L’appétit pour le risque reste fort dans un environnement de taux ultra bas, indique l’Autorité dans un récent rapport

Attention aux risques de valorisation des actifs dans certains segments clés du marché. C’est en substance l’avertissement que lance l’Autorité européenne des marchés (Esma) dans la deuxième version pour 2014 de son rapport «Trends, Risks and  Vulnerabilities». «Le sentiment de marché positif prédominant a été en contradiction avec des fondamentaux économiques sous-jacents moroses, mais en ligne avec l’environnement de taux ultra-bas», relève l’Esma.

De ce fait, les investisseurs se sont mis en quête de rendement. «L’appétit pour le risque est resté fort alors que les rendements ont continué à se contracter et que les émissions importantes de dette high yield ont été facilement absorbées par les marchés. En conséquence, les craintes portant sur la valorisation ont augmenté, de même que les risques d’une volatilité future et ses effets», ajoute l’Autorité.

Dans l’univers de la gestion d’actifs, un même sentiment positif a été observé. Les actifs sous gestion de l’industrie européenne ont progressé de 6,7% ou 500 milliards d’euros au premier trimestre. Les effets positifs de valorisation ont permis de stimuler les rendements des fonds qui restent néanmoins relativement faibles. Cette recherche de rendement a également favorisé les obligations, principalement high yield et corporate.

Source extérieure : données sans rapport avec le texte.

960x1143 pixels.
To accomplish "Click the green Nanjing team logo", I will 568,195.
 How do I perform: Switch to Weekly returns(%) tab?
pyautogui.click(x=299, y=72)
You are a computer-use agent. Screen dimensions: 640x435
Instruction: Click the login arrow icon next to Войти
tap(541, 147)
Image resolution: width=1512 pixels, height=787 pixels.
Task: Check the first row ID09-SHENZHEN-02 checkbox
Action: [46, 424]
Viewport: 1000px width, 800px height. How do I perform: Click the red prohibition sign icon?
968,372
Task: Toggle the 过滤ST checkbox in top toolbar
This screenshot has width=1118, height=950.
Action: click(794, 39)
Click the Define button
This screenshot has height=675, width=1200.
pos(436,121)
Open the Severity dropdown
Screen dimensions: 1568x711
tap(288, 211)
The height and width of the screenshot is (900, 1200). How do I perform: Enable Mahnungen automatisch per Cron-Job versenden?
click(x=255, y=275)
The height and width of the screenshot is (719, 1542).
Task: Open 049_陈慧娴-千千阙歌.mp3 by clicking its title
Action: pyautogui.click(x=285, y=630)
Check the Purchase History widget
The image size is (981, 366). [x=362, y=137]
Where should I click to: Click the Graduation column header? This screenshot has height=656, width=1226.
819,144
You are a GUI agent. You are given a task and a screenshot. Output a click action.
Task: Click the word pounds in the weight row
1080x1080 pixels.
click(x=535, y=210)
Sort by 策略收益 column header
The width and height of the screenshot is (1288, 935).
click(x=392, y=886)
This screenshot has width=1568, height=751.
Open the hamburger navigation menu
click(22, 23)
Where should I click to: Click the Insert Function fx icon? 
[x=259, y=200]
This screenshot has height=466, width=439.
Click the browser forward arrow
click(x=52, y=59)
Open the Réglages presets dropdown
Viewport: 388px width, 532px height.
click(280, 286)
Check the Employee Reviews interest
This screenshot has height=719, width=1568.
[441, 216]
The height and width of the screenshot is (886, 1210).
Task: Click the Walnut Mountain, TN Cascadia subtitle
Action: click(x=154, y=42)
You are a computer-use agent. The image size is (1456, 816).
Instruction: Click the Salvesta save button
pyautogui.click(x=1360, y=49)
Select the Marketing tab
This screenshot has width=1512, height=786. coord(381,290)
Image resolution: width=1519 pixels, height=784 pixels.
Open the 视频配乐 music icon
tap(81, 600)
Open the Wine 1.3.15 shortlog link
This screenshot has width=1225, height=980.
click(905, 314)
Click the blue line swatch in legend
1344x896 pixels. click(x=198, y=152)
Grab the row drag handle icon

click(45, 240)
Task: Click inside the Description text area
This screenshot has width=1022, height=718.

Au-delà de ce contexte de marché, l’Esma identifie dans son rapport quatre sources de vulnérabilité: les risques opérationnels sur les plates-formes de trading, le caractère potentiellement procyclique du marché du repo (qui compte, au sens large, pour 90% des cessions temporaires de titres en Europe), les risques associés au marché des fonds indiciels cotés (notamment une minimisation par les investisseurs du risque de liquidité) et enfin les risques inhérents au financement participatif (crowdfunding). 

En ce qui concerne cette dernière thématique, l’Esma pointe en particulier les divergences qui peuvent apparaître entre les régulateurs nationaux. «Ce cadre réglementaire fragmenté ne fournit pas un environnement optimal permettant au crowdfunding de prospérer au sein de l’Union européenne», souligne le rapport. La Commission européenne étudie actuellement les moyens d’une plus grande convergence, avec notamment la possibilité d’instaurer un label de qualité européen pour le crowdfunding.